Landeshauptmann Günther Platter per Facebook an den grünen Klubobmann: "Lieber Gebi Mair, ich wünsche dir nach deinem Kletterunfall gute Besserung und dass du rasch wieder auf die Beine kommst!" Der freiheitliche Landesparteiobmann Markus Abwerzger wünscht Gebi Mair eine rasche Genesung. „Bestürzt habe ich aus den Nachrichten entnommen, dass Klubobmann Mair schwerverletzt ins Krankenhaus eingeliefert worden ist.
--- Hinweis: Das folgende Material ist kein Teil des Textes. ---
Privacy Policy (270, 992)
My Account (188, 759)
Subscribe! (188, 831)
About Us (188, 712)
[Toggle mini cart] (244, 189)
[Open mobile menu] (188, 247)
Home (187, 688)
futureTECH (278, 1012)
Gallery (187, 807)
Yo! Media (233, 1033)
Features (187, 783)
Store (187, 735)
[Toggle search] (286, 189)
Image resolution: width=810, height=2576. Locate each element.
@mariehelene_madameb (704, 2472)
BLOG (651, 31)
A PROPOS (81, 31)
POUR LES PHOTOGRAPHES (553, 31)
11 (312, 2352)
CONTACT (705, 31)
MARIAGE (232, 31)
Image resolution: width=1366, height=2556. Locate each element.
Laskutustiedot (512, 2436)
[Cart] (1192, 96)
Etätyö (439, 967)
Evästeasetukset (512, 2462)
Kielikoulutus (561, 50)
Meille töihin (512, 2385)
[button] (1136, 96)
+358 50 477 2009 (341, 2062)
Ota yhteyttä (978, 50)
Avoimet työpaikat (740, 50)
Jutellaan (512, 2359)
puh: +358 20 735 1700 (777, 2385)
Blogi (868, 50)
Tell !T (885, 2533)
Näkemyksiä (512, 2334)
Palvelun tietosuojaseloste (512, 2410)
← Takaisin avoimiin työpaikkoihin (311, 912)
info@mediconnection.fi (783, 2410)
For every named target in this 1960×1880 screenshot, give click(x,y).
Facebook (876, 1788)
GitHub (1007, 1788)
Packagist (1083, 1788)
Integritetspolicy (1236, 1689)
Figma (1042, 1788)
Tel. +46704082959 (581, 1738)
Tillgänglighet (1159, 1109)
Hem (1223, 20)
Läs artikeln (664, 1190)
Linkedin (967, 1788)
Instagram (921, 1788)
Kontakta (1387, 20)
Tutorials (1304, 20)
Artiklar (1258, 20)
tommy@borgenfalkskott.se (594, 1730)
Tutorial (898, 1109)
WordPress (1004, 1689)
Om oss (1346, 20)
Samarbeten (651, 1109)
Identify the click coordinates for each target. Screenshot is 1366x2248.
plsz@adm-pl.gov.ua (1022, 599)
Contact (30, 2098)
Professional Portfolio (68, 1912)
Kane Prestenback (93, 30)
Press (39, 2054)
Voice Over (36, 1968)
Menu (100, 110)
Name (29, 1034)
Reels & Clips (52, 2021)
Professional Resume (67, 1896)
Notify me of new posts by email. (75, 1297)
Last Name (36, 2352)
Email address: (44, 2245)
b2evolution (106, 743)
Ich wünsche ihm persönlich und im Namen der Tiroler Freiheitlichen vollständige Genesung und eine schnelle Rückkehr auf das politische Parkett“, so Abwerzger in einer Aussendung, der anfügt: „Gebi als der sportlichste und fitteste Abgeordnete im Tiroler Landtag wird sicherlich schnell wieder zurück in den landespolitischen Ring steigen.“ Auf Twitter teilt die VP Innsbruck mit: "Stellvertretend für das gesamte Team der Innsbrucker VP wünscht KO Christoph Appler dem Innsbrucker LA KO Gebi Mair, der bei Kletterunfall heute schwer verletzt wurde, rasche Genesung."

Bergretter

Im Standard erzählt Gebi Mair 2019 über seine Bergretter-Leidenschaft. Es war die eigene Notlage, die den Tiroler Gebi Mair zur Bergrettung brachte. Nachdem der passionierte Alpinist im Trentino selbst einmal auf die Hilfe von Bergrettern angewiesen war, entschied er sich daraufhin, selbst einer zu werden: "Um der Gesellschaft etwas zurückzugeben", wie er sagt. Schon Mairs Vater war Bergretter. Seit sechs Jahren ist der 35-Jährige nun schon Klubobmann der Tiroler Grünen im Landtag. Nebenbei ist er ehrenamtlich in der Bergrettungsortsstelle Innsbruck aktiv, wo er auch als Ausbildungsleiter fungiert: Mair über den Zeitaufwand, den das bedeutet: "Insgesamt wende ich jährlich wohl 100 Tage dafür auf und rücke etwa 40-mal zu Einsätzen aus." Anders als bei der Feuerwehr oder Rettung verbinde die Ehrenamtlichen bei der Bergrettung die gemeinsame Leidenschaft für alles Alpine: "Wir sind alle bergnarrisch." Neben dem Gefühl, Menschen zu helfen und damit einen sinnvollen Dienst an der Gesellschaft zu leisten, seien es die umfangreiche Ausbildung und die tolle Gemeinschaft, die ihn an seinem Engagement immer wieder aufs Neue begeisterten, sagt Mair. (Standard/Steffen Arora)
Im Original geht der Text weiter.